Understanding Return
Calculating
return would be easier if you are investing more than for a one year. If your investment
duration is lesser than one year, then by assuming that the investment is
held for one year you can calculate the return in percentage terms. But that
doesn’t happen in practical world. Investment is normally done in staggered
manner. Each investment is not kept for same period of time some may be long
term and some may be for short term. You can withdrawal money over a certain period
of time.
If
you want to know or compare the investment return from various investment
plans, it is necessary to have a common parameter which can be used for all
types of investments with different investment amounts as well as different
holding period.
1. CAGR – Compounded
Annual Growth Rate
CAGR (Compounded
Annual Growth Rate) is used to calculate the return for one time investment.
But if the investment is done periodically or staggered over a certain period
of time, than don’t use CAGR to calculate the return.
2. IRR – Internal
Rate of Return
IRR
is used in case of staggered investment.

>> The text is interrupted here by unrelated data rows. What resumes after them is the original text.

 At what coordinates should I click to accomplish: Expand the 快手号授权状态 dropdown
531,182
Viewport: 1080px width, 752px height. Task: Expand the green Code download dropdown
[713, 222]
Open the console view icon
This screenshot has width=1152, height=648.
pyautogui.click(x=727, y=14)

If the investment is done in a strict
periodic manner like monthly, quarterly or yearly, you can use IRR to calculate
the rate of return.
3. XIRR
XIRR
is used for calculating the rate of return if cash flow includes frequent
inflow as well as outflow over a period of time. XIRR gives you the flexibility
to allocate one specific date for each cash flow. As we all know that return
is one of the most important criteria but along with this we should also look
at other parameters like consistency, portfolio quality, risk, risk adjusted
returns etc.
How to Use ROI?
Regular
investors use ROI to evaluate their portfolios. It helps you to judge or
analyse almost any type of expenditure. A business owner can use ROI to
calculate the return on the cost of advertising.
Remember
that ROI is only as good as the numbers you feed into your calculation because
ROI cannot eliminate risk or uncertainty. Even after using ROI calculator to
decide your future investments, still you need to factor in the risk that your
projections of net profits can be too optimistic or too pessimistic. And, one
thing to remember that with all your investments, historical performance is no
guarantee of future success.
How to Calculate ROI?
To
calculate return on investment or net profit, divide the amount you earned from
an investment and multiply by 100. Or you can calculate the cost of the
investment minus its present value—by the cost of the investment and multiply
that by 100. The outcome result should be represented in percentage. Below are
the two ways to represent ROI formula:
ROI
= (Net Profit / Cost of Investment) x 100
ROI
= (Present Value – Cost of Investment / Cost of Investment) x 100
The
percentage outcome helps you to compare it to the ROI percentage of other investments.
It helps you to determine which investment gives the highest yield.